Until this update, however, Microsoft Edge had a glaring, almost fatal flaw in its passkey strategy. While you could create a passkey, it was often “device-bound.” This meant a passkey created on your Windows desktop was locked to that specific machine’s security chip. If you grabbed your Windows laptop to log in to the same site, that passkey wasn’t there. You’d have to create a new one, or worse, fall back on the very password you were trying to escape. This single-handedly defeated the convenience that passkeys are meant to provide.
This new update fixes that. Passkeys created in Edge are now saved to the Microsoft Password Manager, which is tied to your Microsoft account. They are stored encrypted in the cloud and follow you from one Windows PC to another.
How the new system works
For users, the experience is straightforward. When you visit a site that supports passkeys (like Google, eBay, or PayPal), Edge will ask if you’d like to create one in the Microsoft Password Manager.
The first time you do this, you’ll be prompted to set up a “Microsoft Password Manager PIN.” This PIN acts as a secondary layer of protection for your passkey vault. When you want to use that passkey on a new Windows PC, you’ll need to enter this PIN to verify your identity before your passkeys become available. On your primary device, you’ll just use your usual Windows Hello authentication—a quick fingerprint scan, facial recognition, or your device PIN—to log in.
The Edge team also noted that a Microsoft Password Manager plugin is “coming soon,” which will allow Windows users to use their passkeys in other applications, not just within the Edge browser itself.
The catch: still stuck in the Windows
Ecosystem.
This is where the good news hits a wall. While Microsoft has fixed the problem of syncing between Windows PCs, it’s still far behind the competition in building a truly universal solution.
The two biggest limitations are glaring:
- It’s Windows-only: The new sync capability is currently exclusive to Windows PCs.
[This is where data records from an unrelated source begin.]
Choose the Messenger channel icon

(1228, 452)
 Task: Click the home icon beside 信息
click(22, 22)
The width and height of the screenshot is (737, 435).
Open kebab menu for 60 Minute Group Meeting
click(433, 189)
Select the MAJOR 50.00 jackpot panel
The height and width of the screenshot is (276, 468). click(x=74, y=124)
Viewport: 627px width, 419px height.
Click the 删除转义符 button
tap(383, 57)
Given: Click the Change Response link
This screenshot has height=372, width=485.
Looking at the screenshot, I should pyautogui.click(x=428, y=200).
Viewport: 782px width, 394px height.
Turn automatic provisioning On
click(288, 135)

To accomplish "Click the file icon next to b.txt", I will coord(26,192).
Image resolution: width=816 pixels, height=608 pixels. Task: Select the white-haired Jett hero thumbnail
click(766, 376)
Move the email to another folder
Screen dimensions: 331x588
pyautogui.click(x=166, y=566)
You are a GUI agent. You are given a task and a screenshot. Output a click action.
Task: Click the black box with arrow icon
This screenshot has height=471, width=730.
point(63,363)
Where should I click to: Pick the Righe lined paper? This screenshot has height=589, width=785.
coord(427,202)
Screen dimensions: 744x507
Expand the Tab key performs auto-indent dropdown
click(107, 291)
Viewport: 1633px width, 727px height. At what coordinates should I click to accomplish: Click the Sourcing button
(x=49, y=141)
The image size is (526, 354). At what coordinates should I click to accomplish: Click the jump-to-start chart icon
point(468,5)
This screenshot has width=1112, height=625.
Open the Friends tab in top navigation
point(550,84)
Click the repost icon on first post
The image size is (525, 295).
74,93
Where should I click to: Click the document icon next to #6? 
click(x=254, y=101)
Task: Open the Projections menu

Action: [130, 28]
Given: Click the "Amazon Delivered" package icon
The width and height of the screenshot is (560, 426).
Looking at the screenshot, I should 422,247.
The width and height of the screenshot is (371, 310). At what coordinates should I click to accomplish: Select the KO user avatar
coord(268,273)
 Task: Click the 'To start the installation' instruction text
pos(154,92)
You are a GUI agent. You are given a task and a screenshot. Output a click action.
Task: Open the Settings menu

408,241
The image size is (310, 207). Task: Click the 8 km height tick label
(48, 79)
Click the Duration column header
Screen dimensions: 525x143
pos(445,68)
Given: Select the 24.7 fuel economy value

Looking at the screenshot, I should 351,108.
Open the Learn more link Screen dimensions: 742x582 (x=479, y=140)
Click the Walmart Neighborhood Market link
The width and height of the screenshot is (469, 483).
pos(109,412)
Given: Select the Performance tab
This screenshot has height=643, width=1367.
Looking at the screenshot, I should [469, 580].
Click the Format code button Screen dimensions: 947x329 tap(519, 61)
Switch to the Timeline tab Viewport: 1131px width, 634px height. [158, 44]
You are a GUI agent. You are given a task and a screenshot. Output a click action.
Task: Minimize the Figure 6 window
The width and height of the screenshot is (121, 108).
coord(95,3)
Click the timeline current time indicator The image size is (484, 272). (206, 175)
If you use an iPhone, an Android-based Samsung, or a MacBook, your Edge passkeys are useless on those devices. In a world where most people use a phone and a computer, this is a major gap.
- No work account support: This feature is only for personal Microsoft Accounts. If you use Edge for your job or school, your Microsoft Entra account (formerly Azure AD) is not supported for passkey syncing at this time.
This is a tough pill to swallow when you look at the competition. Google Chrome, for instance, rolled out passkey syncing through the Google Password Manager over a year ago, allowing passkeys to move seamlessly between Windows, Android, macOS, and ChromeOS. Apple’s iCloud Keychain does the same across its ecosystem of iPhones, iPads, and Macs.
This is precisely why, even with this welcome update, many security experts and tech-savvy users will still be “better served by a third-party password manager.”
Dedicated managers like 1Password, Bitwarden, and Proton Pass were built from the ground up to be platform-agnostic. They have spent years perfecting the art of securely syncing credentials—including passkeys—across every device and operating system you can think of. They don’t care if you use a Windows PC at work, a MacBook at home, and an Android phone on the go. Your passkeys are simply there.
For the user who lives exclusively within the Windows ecosystem—perhaps using a Windows desktop, a Windows laptop, and a (now-discontinued) Surface Duo—this update is fantastic. For everyone else, it’s a sign of progress, but it’s not yet a reason to ditch your dedicated password manager. Microsoft is on the right path, but it’s still playing catch-up in the race to kill the password.